“Langkah tersebut dapat menjadi solusi untuk mempercepat pemulihan kondisi fiskal daerah sekaligus memastikan berbagai program pembangunan yang tertunda dapat kembali berjalan,” kata Benhur.
Dia menekankan, DPRD menilai tekanan fiskal yang dihadapi Pemprov Maluku saat ini merupakan akumulasi berbagai kewajiban keuangan, termasuk beban utang yang berasal dari periode pemerintahan sebelumnya.
Selain rencana pinjaman kepada PT SMI yang diajukan pada masa kepemimpinan Gubernur Murad Ismail, pemerintah daerah juga masih memiliki kewajiban pembayaran kepada sejumlah pihak ketiga.

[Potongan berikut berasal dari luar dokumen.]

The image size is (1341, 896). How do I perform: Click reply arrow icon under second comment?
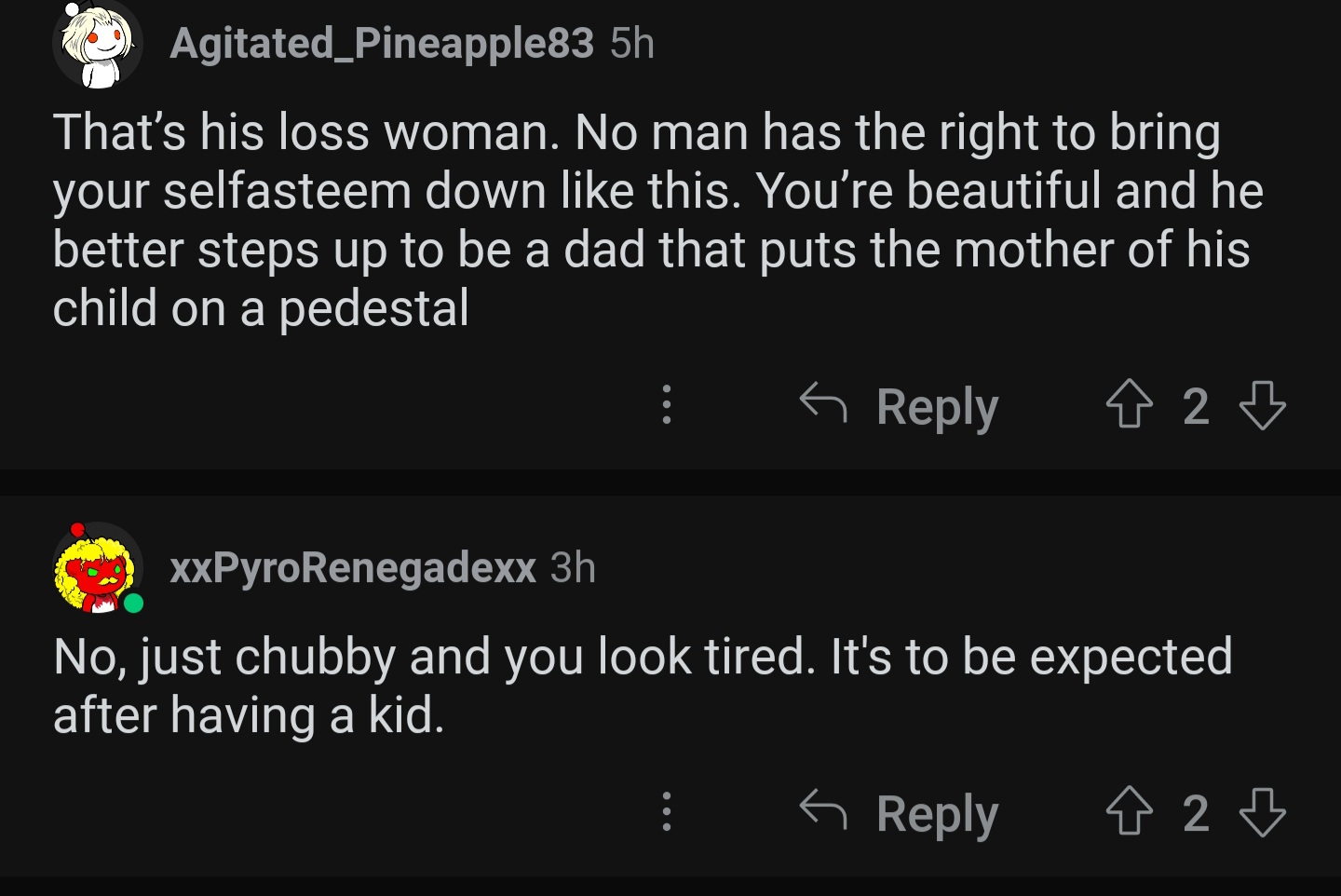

“Kondisi tersebut berdampak langsung terhadap kemampuan keuangan daerah dalam memenuhi berbagai kebutuhan pembangunan maupun belanja pegawai,” ujarnya.
Benhur juga menyoroti, salah satu dampaknya adalah keterlambatan pembayaran Tambahan Penghasilan Pegawai (TPP) aparatur sipil negara (ASN).
Hingga akhir Juli 2026, TPP ASN di lingkungan Pemprov Maluku dilaporkan baru dibayarkan untuk dua bulan, yakni Januari dan Februari.
“DPRD berharap pemerintah provinsi segera mengambil keputusan yang jelas dan terbuka terkait skema pembiayaan daerah,” harapnya.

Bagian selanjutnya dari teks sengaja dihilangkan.